Reproduce the stretch of records from the line containing "Image resolution: width=1397 pixels, height=936" through the line containing "[x=656, y=65]", swapping "Movies" for "Music" and leaving everything else unchanged.

== DATA PROVIDED

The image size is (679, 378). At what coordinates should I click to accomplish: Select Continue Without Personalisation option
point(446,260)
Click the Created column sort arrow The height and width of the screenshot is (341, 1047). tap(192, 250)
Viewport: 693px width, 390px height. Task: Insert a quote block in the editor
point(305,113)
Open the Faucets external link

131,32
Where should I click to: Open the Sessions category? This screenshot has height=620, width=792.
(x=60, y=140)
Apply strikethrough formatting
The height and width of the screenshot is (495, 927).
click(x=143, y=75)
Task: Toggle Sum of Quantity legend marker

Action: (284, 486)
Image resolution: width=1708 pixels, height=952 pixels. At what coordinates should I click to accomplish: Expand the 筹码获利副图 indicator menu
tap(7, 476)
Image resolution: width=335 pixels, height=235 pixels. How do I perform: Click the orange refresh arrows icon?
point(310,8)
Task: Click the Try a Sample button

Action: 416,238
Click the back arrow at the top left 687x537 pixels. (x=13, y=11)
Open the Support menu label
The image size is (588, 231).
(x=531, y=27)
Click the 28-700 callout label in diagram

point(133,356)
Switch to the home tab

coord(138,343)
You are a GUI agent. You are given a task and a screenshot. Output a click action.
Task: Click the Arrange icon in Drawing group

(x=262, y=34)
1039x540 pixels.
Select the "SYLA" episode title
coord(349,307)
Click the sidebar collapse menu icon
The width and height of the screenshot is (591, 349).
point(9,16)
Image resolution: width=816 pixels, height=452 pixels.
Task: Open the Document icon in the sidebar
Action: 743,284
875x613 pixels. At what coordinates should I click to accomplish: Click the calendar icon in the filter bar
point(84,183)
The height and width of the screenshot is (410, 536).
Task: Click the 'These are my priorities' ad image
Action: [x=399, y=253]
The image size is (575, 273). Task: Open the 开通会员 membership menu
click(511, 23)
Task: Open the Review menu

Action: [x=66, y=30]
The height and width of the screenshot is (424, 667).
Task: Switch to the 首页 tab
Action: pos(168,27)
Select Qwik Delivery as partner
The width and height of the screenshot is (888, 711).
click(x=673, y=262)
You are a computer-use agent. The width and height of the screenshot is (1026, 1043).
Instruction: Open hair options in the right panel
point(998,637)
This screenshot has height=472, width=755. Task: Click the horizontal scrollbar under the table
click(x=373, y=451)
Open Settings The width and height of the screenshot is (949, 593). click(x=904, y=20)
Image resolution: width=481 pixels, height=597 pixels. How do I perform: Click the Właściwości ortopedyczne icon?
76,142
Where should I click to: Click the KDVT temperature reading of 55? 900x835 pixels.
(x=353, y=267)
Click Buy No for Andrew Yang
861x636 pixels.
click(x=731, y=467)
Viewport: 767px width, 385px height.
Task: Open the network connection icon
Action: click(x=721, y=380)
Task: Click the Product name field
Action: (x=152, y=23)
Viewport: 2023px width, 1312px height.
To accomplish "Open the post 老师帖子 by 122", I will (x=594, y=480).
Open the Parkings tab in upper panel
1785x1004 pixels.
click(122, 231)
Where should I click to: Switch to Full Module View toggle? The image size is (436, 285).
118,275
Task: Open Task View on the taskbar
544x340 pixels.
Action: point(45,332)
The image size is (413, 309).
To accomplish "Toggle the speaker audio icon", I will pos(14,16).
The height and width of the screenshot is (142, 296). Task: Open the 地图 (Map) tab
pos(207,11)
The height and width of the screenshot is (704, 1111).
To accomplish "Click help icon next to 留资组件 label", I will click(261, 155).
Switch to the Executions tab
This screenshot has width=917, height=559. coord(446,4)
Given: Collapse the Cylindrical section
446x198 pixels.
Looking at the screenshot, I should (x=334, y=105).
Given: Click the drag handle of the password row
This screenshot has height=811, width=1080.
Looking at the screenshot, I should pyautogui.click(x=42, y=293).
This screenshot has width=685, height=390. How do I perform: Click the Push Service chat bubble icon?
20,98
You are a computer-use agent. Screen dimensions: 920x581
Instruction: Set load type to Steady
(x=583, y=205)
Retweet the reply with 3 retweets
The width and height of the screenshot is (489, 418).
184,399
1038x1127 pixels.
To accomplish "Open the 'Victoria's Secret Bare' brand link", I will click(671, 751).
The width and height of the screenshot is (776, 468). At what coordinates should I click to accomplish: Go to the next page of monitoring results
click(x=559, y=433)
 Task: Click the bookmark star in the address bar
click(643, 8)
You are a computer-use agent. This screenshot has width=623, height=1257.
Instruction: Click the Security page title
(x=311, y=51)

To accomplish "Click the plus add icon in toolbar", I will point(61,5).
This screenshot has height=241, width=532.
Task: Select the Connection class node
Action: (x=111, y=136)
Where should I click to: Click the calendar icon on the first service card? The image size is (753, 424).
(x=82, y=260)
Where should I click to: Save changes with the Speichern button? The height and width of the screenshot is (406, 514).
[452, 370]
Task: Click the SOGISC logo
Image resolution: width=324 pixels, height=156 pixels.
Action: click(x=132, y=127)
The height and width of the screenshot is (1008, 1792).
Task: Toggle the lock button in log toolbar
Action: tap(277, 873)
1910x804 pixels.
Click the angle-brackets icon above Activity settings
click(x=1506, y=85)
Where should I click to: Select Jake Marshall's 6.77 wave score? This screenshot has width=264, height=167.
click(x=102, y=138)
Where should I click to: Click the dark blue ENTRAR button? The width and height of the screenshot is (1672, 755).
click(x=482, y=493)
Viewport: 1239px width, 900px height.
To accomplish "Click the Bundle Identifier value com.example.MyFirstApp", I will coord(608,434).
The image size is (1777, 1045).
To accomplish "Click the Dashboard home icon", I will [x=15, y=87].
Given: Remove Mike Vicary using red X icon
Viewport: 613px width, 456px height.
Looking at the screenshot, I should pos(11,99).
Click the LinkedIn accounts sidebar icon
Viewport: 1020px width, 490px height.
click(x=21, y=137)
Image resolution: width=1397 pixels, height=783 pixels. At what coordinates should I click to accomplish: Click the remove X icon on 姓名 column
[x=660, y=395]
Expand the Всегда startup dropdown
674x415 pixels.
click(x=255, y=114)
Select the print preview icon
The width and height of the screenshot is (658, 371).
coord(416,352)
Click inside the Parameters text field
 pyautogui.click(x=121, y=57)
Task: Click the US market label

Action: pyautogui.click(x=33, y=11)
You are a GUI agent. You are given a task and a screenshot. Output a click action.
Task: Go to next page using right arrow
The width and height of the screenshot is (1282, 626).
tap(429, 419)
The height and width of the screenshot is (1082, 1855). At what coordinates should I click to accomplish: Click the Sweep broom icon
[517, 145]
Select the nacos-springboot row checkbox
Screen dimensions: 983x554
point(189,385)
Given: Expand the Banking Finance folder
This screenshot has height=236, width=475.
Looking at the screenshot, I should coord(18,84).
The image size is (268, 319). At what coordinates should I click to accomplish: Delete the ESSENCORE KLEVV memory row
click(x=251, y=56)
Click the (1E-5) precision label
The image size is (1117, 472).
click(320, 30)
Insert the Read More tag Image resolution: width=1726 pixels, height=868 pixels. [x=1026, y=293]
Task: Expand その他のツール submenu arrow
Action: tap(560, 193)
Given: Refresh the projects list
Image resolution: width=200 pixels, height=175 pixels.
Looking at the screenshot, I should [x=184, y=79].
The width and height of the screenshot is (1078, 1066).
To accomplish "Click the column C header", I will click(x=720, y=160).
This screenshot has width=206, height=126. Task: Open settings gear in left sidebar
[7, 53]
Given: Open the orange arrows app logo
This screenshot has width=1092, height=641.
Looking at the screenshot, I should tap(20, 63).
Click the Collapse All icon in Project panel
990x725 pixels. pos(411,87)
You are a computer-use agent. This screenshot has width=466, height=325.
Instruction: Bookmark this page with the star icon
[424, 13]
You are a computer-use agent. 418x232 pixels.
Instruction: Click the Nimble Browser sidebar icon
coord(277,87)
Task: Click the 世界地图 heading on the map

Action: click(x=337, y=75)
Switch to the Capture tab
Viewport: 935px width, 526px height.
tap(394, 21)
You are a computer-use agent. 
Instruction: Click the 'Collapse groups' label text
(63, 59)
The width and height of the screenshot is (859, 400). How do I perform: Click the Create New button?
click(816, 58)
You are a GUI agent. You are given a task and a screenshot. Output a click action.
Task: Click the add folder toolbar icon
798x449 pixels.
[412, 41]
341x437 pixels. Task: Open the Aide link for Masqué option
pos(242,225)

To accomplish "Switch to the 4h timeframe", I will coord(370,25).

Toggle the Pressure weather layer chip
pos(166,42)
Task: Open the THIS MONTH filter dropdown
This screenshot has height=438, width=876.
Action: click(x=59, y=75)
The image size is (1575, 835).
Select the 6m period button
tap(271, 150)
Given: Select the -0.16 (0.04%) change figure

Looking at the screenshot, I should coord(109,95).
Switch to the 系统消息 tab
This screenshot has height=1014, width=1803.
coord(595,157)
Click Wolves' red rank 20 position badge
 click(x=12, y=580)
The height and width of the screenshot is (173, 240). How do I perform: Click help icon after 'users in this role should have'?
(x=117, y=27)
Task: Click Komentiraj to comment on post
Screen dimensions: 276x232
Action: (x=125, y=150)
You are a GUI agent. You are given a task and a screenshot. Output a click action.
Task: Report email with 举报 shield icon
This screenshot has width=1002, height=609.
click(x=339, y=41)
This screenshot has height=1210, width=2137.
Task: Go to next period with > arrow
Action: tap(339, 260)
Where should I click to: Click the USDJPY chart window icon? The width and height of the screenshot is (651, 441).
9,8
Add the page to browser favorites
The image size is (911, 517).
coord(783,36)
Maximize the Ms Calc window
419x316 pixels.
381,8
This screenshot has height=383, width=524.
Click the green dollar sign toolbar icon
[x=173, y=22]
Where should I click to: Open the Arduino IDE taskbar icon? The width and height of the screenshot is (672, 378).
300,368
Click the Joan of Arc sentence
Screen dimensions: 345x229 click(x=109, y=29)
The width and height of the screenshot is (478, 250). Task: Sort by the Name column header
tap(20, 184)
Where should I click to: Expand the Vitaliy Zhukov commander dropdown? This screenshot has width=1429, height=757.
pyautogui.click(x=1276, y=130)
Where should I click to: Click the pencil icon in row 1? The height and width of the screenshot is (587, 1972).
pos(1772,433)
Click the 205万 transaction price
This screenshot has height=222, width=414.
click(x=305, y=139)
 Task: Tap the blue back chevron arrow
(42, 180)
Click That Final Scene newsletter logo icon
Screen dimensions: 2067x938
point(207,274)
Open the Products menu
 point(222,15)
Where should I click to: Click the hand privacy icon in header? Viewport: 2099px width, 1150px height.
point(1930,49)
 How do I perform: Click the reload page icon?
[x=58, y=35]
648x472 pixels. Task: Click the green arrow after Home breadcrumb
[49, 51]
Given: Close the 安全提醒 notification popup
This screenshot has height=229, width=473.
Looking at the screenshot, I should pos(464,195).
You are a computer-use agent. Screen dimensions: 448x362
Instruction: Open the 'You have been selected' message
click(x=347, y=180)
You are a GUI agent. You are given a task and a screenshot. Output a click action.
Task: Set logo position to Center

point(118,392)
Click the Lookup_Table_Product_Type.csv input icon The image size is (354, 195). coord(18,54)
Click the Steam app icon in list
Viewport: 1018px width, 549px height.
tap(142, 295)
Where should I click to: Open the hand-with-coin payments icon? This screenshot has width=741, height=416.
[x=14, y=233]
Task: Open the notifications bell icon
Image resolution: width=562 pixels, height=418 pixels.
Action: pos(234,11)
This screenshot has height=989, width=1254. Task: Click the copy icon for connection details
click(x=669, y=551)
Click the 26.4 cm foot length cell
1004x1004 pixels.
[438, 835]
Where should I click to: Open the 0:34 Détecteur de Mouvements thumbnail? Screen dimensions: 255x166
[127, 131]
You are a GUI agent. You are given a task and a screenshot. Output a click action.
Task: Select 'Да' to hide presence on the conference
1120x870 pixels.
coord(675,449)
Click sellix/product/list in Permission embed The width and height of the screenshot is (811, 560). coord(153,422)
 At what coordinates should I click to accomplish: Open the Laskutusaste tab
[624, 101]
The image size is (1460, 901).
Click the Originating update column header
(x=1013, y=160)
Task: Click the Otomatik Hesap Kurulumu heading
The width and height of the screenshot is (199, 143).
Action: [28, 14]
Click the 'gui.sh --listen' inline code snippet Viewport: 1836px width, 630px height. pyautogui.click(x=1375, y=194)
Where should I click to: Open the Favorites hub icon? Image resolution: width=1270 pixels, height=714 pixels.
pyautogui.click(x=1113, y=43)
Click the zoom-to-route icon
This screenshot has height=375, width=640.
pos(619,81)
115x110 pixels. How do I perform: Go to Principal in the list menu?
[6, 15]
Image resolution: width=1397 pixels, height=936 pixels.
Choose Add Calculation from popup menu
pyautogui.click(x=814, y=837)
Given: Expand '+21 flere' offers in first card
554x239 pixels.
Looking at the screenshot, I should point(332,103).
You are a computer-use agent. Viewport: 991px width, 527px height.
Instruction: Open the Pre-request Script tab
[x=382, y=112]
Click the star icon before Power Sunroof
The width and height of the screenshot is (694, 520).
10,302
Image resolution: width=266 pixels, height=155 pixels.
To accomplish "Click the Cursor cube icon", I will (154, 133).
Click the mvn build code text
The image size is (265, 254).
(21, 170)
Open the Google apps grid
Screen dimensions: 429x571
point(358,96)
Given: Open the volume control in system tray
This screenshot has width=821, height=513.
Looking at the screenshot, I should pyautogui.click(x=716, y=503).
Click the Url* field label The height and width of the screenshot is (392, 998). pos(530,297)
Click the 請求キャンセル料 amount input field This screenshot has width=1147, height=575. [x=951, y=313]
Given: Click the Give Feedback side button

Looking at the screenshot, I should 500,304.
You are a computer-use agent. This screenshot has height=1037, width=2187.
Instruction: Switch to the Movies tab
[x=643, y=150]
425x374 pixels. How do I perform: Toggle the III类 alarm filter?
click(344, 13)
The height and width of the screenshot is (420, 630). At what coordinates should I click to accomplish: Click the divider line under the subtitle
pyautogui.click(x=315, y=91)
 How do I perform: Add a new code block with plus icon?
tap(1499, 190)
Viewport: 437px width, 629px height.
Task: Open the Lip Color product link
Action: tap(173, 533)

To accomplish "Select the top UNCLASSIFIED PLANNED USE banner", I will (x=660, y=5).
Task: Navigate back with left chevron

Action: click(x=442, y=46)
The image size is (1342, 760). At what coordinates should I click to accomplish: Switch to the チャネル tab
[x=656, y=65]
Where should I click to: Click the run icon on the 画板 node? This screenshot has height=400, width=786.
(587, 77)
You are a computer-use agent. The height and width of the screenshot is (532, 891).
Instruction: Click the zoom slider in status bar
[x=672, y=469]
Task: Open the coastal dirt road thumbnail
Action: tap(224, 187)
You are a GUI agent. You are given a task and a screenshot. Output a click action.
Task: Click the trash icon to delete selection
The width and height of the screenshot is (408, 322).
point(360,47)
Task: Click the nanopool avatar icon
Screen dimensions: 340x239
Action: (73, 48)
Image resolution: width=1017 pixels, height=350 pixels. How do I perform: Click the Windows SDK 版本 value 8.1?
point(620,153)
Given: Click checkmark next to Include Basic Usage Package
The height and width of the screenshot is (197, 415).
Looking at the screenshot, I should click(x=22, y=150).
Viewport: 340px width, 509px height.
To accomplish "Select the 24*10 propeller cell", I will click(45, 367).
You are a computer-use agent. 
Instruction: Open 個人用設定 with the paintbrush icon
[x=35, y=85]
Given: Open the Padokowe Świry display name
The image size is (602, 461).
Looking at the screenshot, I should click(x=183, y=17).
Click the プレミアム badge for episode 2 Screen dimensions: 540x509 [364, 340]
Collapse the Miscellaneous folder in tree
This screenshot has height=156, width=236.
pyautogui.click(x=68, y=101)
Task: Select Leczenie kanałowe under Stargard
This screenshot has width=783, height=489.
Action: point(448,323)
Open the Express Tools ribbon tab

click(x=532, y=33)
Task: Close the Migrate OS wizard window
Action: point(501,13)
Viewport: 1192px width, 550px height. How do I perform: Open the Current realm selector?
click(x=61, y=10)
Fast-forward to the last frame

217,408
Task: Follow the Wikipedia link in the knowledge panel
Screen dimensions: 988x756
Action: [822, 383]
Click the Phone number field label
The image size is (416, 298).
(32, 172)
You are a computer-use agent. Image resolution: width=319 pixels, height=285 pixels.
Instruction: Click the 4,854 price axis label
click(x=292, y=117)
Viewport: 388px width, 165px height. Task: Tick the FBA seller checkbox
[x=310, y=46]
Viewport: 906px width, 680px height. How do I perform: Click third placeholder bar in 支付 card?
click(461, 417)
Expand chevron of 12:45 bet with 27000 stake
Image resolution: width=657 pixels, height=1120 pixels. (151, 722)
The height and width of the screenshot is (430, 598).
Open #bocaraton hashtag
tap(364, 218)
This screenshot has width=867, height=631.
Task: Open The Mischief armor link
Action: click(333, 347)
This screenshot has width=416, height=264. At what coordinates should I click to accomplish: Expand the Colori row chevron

====

** RESPONSE TO THE TASK **
Image resolution: width=1397 pixels, height=936 pixels.
Choose Add Calculation from popup menu
pyautogui.click(x=814, y=837)
Given: Expand '+21 flere' offers in first card
554x239 pixels.
Looking at the screenshot, I should point(332,103).
You are a computer-use agent. Viewport: 991px width, 527px height.
Instruction: Open the Pre-request Script tab
[x=382, y=112]
Click the star icon before Power Sunroof
The width and height of the screenshot is (694, 520).
10,302
Image resolution: width=266 pixels, height=155 pixels.
To accomplish "Click the Cursor cube icon", I will (154, 133).
Click the mvn build code text
The image size is (265, 254).
(21, 170)
Open the Google apps grid
Screen dimensions: 429x571
point(358,96)
Given: Open the volume control in system tray
This screenshot has width=821, height=513.
Looking at the screenshot, I should pyautogui.click(x=716, y=503).
Click the Url* field label The height and width of the screenshot is (392, 998). pos(530,297)
Click the 請求キャンセル料 amount input field This screenshot has width=1147, height=575. [x=951, y=313]
Given: Click the Give Feedback side button

Looking at the screenshot, I should 500,304.
You are a computer-use agent. This screenshot has height=1037, width=2187.
Instruction: Switch to the Music tab
[x=643, y=150]
425x374 pixels. How do I perform: Toggle the III类 alarm filter?
click(344, 13)
The height and width of the screenshot is (420, 630). At what coordinates should I click to accomplish: Click the divider line under the subtitle
pyautogui.click(x=315, y=91)
 How do I perform: Add a new code block with plus icon?
tap(1499, 190)
Viewport: 437px width, 629px height.
Task: Open the Lip Color product link
Action: tap(173, 533)

To accomplish "Select the top UNCLASSIFIED PLANNED USE banner", I will (x=660, y=5).
Task: Navigate back with left chevron

Action: click(x=442, y=46)
The image size is (1342, 760). At what coordinates should I click to accomplish: Switch to the チャネル tab
[x=656, y=65]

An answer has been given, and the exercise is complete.